ANNO 14 n° 110
Vitorchiano e il mistero del Moai
La scultura č al centro dell'ultimo romanzo di Raffaele D'Orazi

VITORCHIANO - Storia d’amore, denuncia sociale, avventura (a tratti Ermanno, il protagonista del libro, ricorda quasi Henry Jones senza frusta e pistola).

''Il mistero del Moai'', secondo romanzo dello scrittore Raffale d’Orazi - un pezzo di vita trascorsa nel sindacato, oggi impegnato nel campo delle assicurazioni e della mediazione - è un po’ di tutto questo e anche altro.
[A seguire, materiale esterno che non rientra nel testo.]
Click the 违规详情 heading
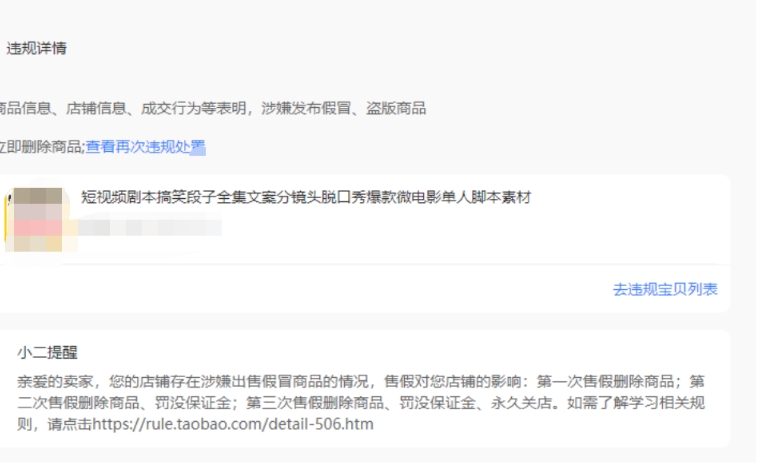The image size is (772, 472). pyautogui.click(x=37, y=48)
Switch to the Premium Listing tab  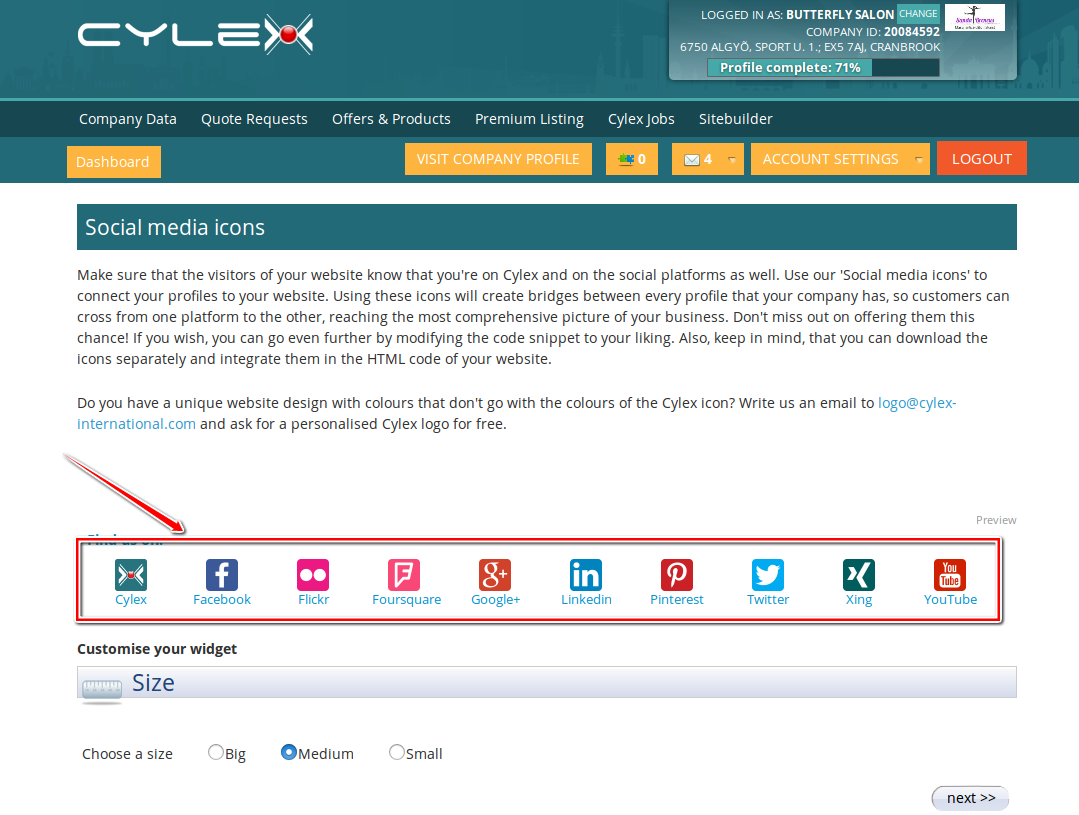click(529, 118)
Per chi non conosce bene Vitorchiano, rappresenta, ad esempio, il modo per scoprire e apprezzare attraverso la vicenda di questa scultura la storia più antica del borgo. In questo senso il Moai, l’unico conservato al di fuori dell’Isola di Pasqua, finito quasi in esilio in un piazzale sulla strada per Grotte Santo Stefano da dove osserva placido il borgo, ha ottenuto quasi la sua vendetta nei confronti di chi pensava che andasse allontanato dalla sua prima collocazione, al centro del paese, perché rappresentava un oggetto estraneo rispetto al contesto architettonico che lo circondava. ''Ancora oggi che si trova in una pozione più defilata – racconta l’autore – passano e si fermano diversi pullman da fuori per venire ad ammirarlo''. Insomma, un motivo in più per scegliere di fare una gita qui piuttosto che in un altro paese.
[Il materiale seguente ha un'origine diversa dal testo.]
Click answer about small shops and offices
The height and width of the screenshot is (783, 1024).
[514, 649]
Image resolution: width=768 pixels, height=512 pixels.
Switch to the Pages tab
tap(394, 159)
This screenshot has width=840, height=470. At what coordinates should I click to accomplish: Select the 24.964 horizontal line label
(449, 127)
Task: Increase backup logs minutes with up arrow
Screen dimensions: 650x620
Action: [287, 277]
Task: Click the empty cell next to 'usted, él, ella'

Arrivando a Vitorchiano dopo aver letto l’opera si riconoscono i luoghi e le persone che vengono descritti nel romanzo: vie, piazze e ''piazzaroli''. Ci si sente in un luogo familiare che sembra di aver sempre frequentato. ''Il Moai appare già al termine del mio primo romanzo, 'Il fumo del quartiere a luci rosse', dove i protagonisti di quella storia ci arrivano casualmente viaggiando in macchina'', dice sempre D’Orazi, spiegando che le due opere, pur raccontando storie diverse, sono in qualche modo collegate.
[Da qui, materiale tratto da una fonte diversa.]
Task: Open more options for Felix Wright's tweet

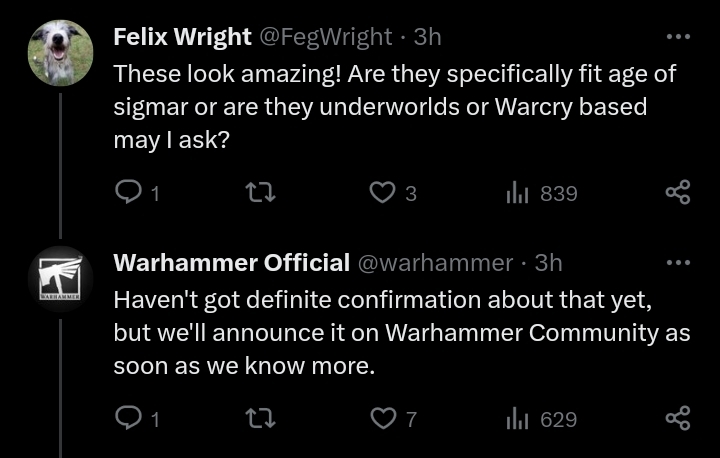Action: 678,37
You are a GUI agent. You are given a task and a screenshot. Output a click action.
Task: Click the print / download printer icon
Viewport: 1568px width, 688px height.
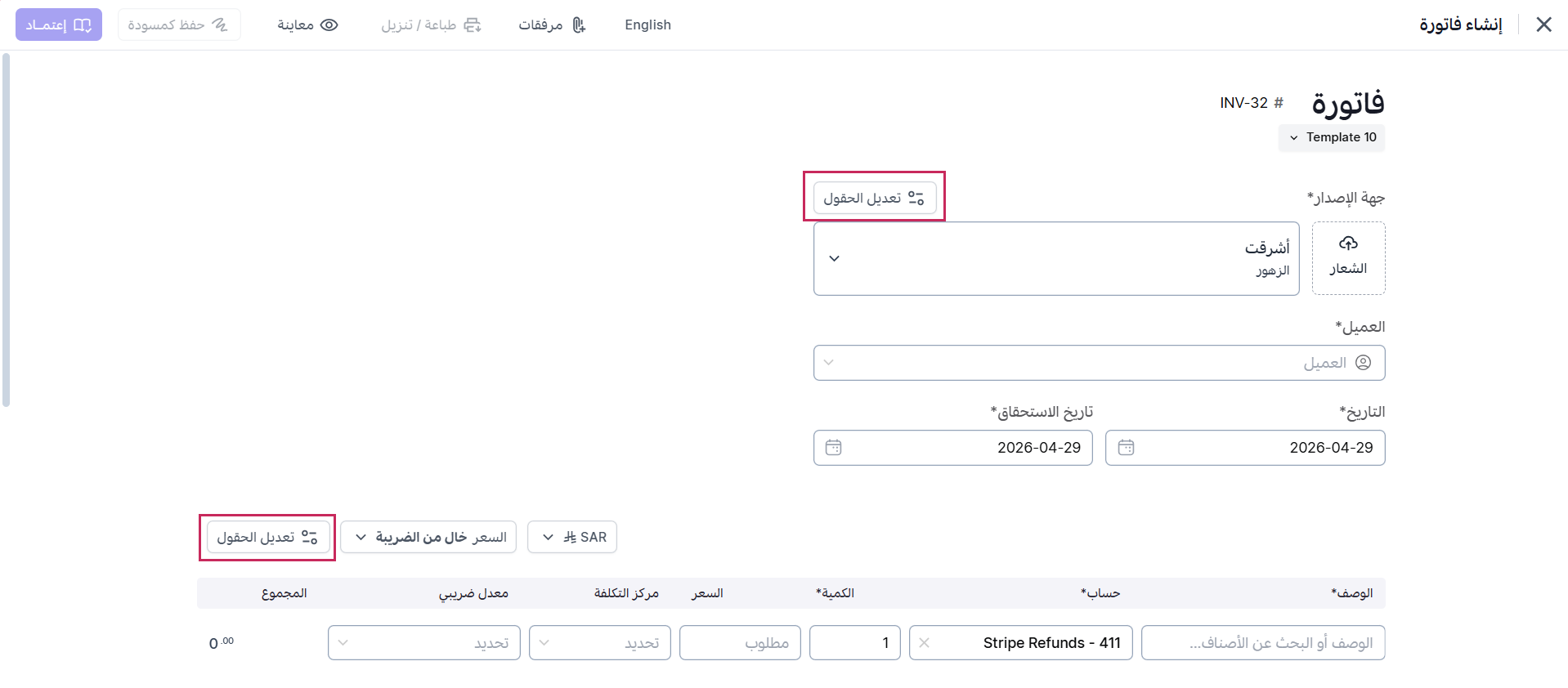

La storia del Moai, costruito una ventina di anni fa in una cava del posto dai membri di una famiglia proveniente da Rapa Nui con le stesse tecniche con le quali vennero costruiti secoli e secoli fa gli stessi busti che segnano l’orizzonte dell’isola dispersa nel Pacifico, attira e affascina il protagonista che vuole saperne sempre di più, e come lui il lettore. Fino al momento in cui l’incantesimo che lega la scultura a Vitorchiano – era stata donata per portare prosperità - si spezza, con conseguenze terribili per le persone che, direttamente o indirettamente, parteciparono o contribuirono al trasferimento della statua, prima in Sardegna in occasione di una mostra, e poi, al suo ritorno, fuori dal centro, lontano dalla sua posizione originaria. Episodi che assumo tratti inquietanti. ''Nessuno ovviamente è obbligato a pensare che ci sia un legame – conclude D’Orazi -. Il mistero sta proprio in questo''. Nel dubbio, non sfidate l’ira del Moai.